Dino grabbed a bit of daylight, and floored the fifty-five hundred pound behemoth, plus the "dead weight" of Clemente-Finzi lashed to the roof rack with bungy cords and duct tape. Soon after, DeDinatti was clocked by a local highway patrolman at ninety-nine miles an hour, which piqued the lawman's dormant doughnut fed curiosity, not to mention the nifty suede wingtips protruding between the grommets of the blue vinyl tarp on the roof as it sped past the Exit 361 Cafe Erotica billboard they usually parked behind.
"SO?
. . what's your hurry, need a shoe shine?" inquired Officer Ed "Hoss" Lumbah, Lieutenant Major First Class of Willowcoochee County, Georgia, sauntering up and leaning a hand against the open window of the Algonquin.
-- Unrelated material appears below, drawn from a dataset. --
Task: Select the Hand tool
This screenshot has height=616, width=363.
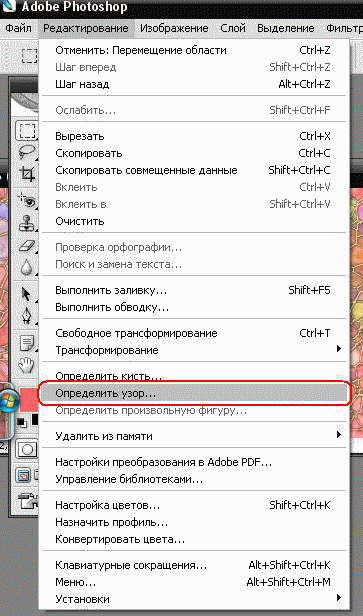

Responded a deadpan DeDinatti, "Officer, That is an excellent question and requires an honest and straightforward answer which I am more than glad to provide, that is, and I say this with all sincerity, so listen close -- we're traveling rapidly in the HOV Lane only because the my good friend and confidant, the late Mr. Finzi, requested to be laid to rest beneath the moss topped permafrost located in the deep northern and icy wastes of.... Chicken, Alaska."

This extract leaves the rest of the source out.